I was given this guy a year ago. His previous owner abandoned him along with a bright blue Betta. They were stuck in this tiny tube thing and the water looked like cola. My friends gave them to me and I was intent on taking care of them before getting rid of them to someone else. Of course, I ended up keeping them and upgraded to a bigger tank.

I already lost the blue guy but my red one is still kicking. He lost his fins twice because of fish fighting but has since grown back. He's been great up until this past week. Last night I thought he already died so I was going to flush him today but it turns out he's still kicking, he's just very lethargic and on the side. I looked around the web but I have no idea what's wrong with him exactly. I have these pics and a video below on his current status. I gave him a water change, cleaned out the tank and his favorite hiding spots, filled the tank with filtered water and added Nutrafin Aqua Plus & Angi-fungal, boiled some of the water so it could get warmer a little faster, added a tiny bit of sea salt, and then brought him back in.

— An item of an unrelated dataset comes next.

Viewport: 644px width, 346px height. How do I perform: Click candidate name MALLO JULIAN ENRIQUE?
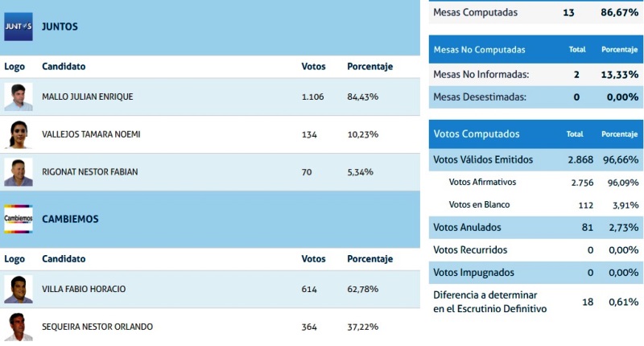[x=87, y=97]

http://www.youtube.com/watch?v=c7yGFjmwHEU

He seems to be better now. He's moving from the ground to the heater (I switched the small one to the big one so I can adjust the temperature more accurately) and the water is around 80-82Fº (before it was 78-80Fº). Just now I saw him swim around quite a bit before laying back down. Ultimately i'm wondering what he might have and what more I can do in the meantime (hopefully not fish TB). I was gonna groom my dog this weekend so I figured I might as well get some fish supplies. I sort of spoil my pets, my dog getting quite a bit of toys and my fish a whole tank and hiding spots to himself. But I try not to overindulge them. 


And for fun, two vids of him in better days:

http://www.youtube.com/watch?v=K2X0GZRJRM8

My dog barking at him a month ago.

http://www.youtube.com/watch?v=CTjbYgYVTZU

Him and his old cellmate when I first got them.


----------



## Adastra (Jun 18, 2010)

I recommend trying to make him as comfortable as possible--lower the water level in his tank so that he doesn't have to struggle to reach the surface to breathe and keep the water as clean as possible. 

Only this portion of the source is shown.